Algumas vezes, fotografias não registram apenas um instante, elas capturam um dilema moral.
A imagem feita por Mark Brunner, em Ann Arbor, no Michigan, no verão de 1996, pertence a essa categoria. Ela não mostra um discurso histórico, uma vitória política ou uma multidão comemorando. O que ela eterniza é uma escolha.
No asfalto, um homem identificado com símbolos ligados ao supremacismo branco está caído. Sobre ele, protegendo-o dos golpes que vêm de todos os lados, uma jovem negra de apenas dezoito anos.
Em torno dos dois, uma multidão enfurecida.
Os rostos revelam indignação; os braços, a disposição para a violência. Bastava mais um minuto para que a justiça cedesse lugar ao linchamento.
O nome daquela jovem era Keshia Thomas.
Sua atitude desafiou tanto a lógica dos extremistas quanto a dos justiceiros. Ela não correu para defender uma ideologia. Correu para impedir que o ódio mudasse apenas de endereço.
A fotografia provoca desconforto justamente porque desmonta uma das ilusões mais sedutoras do nosso tempo: a de que a violência se torna virtuosa quando dirigida contra quem julgamos merecê-la.
Keshia não ignorava o significado daqueles símbolos. Sabia muito bem o que representavam para uma mulher negra nos Estados Unidos. Mesmo assim, recusou-se a aceitar que a barbárie pudesse ser combatida reproduzindo seus próprios métodos.

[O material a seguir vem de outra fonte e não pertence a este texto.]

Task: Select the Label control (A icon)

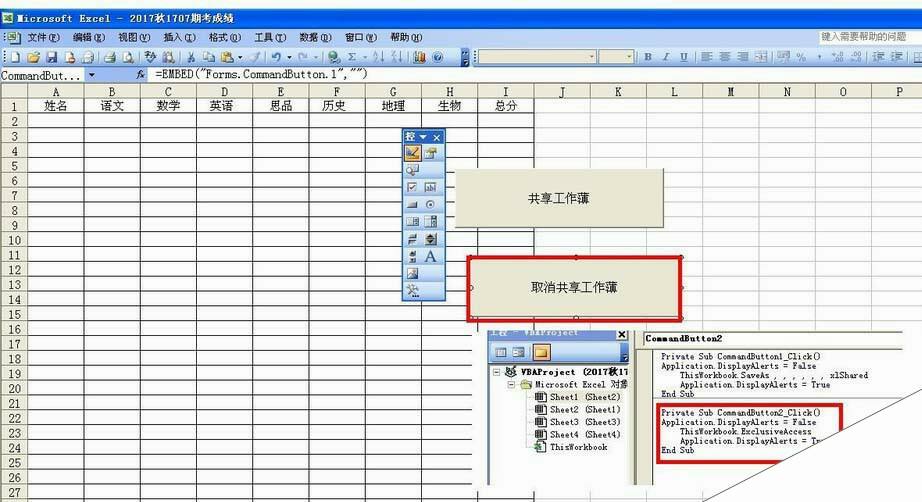Action: (431, 256)
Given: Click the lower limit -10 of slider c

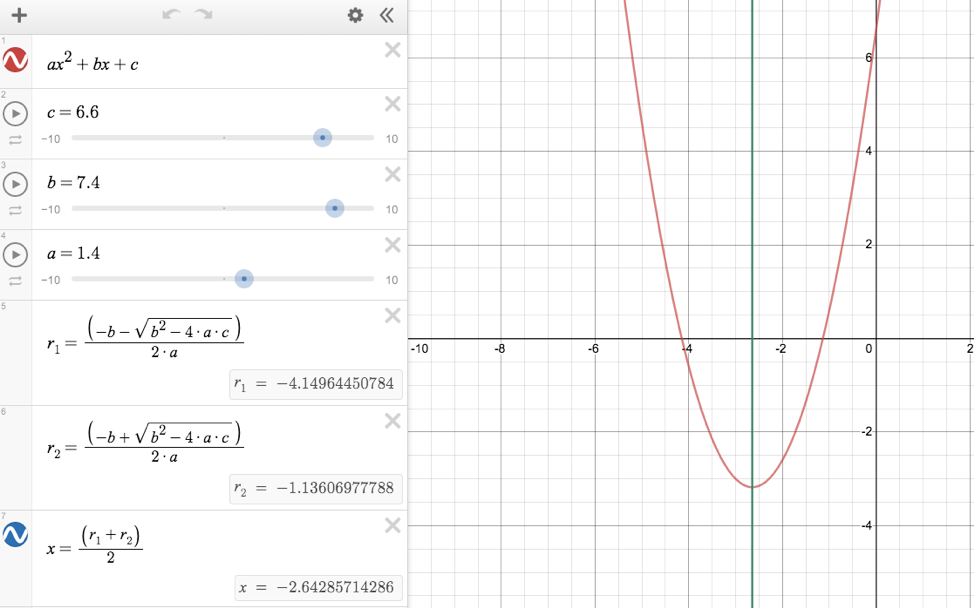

Sua decisão contém uma lição incômoda.
O ser humano costuma acreditar que a maldade pertence sempre ao outro. Os intolerantes seriam apenas aqueles que vestem capuzes brancos, fazem saudações nazistas ou carregam bandeiras do ódio.
Mas a fotografia lembra que a intolerância também pode vestir a roupa da multidão convencida de sua superioridade moral.
Quando dezenas de pessoas gritam "matem o nazista", a frase pode até nascer de uma indignação compreensível. Ainda assim, ela revela o mesmo mecanismo que sustenta todo fanatismo: a desumanização do adversário.
Esse talvez seja o detalhe mais importante da imagem. Keshia não tentou convencer aquele homem de que estava errado. Também não lhe ofereceu absolvição. Fez algo muito mais difícil: impediu que ele fosse reduzido à condição de um corpo descartável.
Sua frase atravessou as décadas porque sintetiza essa postura: ninguém aprende a bondade apanhando.
A política contemporânea, as redes sociais e boa parte dos debates públicos parecem caminhar na direção oposta. Cada grupo acredita possuir o monopólio da virtude e, por isso, concede a si mesmo licença para humilhar, cancelar ou destruir quem pensa diferente. Muda-se o alvo, preserva-se o método.
A imagem de Ann Arbor continua atual porque rompe essa engrenagem.
Ela nos lembra que princípios não servem para proteger apenas quem admiramos. Seu verdadeiro valor aparece quando somos chamados a aplicá-los em favor de quem consideramos indigno deles.
O homem caído no chão talvez nunca tenha abandonado suas convicções. Talvez tenha mudado. Pouco importa para compreender o sentido daquela fotografia. O que realmente permaneceu foi a decisão de uma jovem que recusou permitir que o ódio escrevesse mais uma página de sua própria história.
No fim das contas, Mark Brunner não fotografou apenas um resgate. Fotografou o instante em que um corpo disse "não" à vingança. E, às vezes, um único "não" vale mais para a civilização do que milhares de gritos em nome da justiça.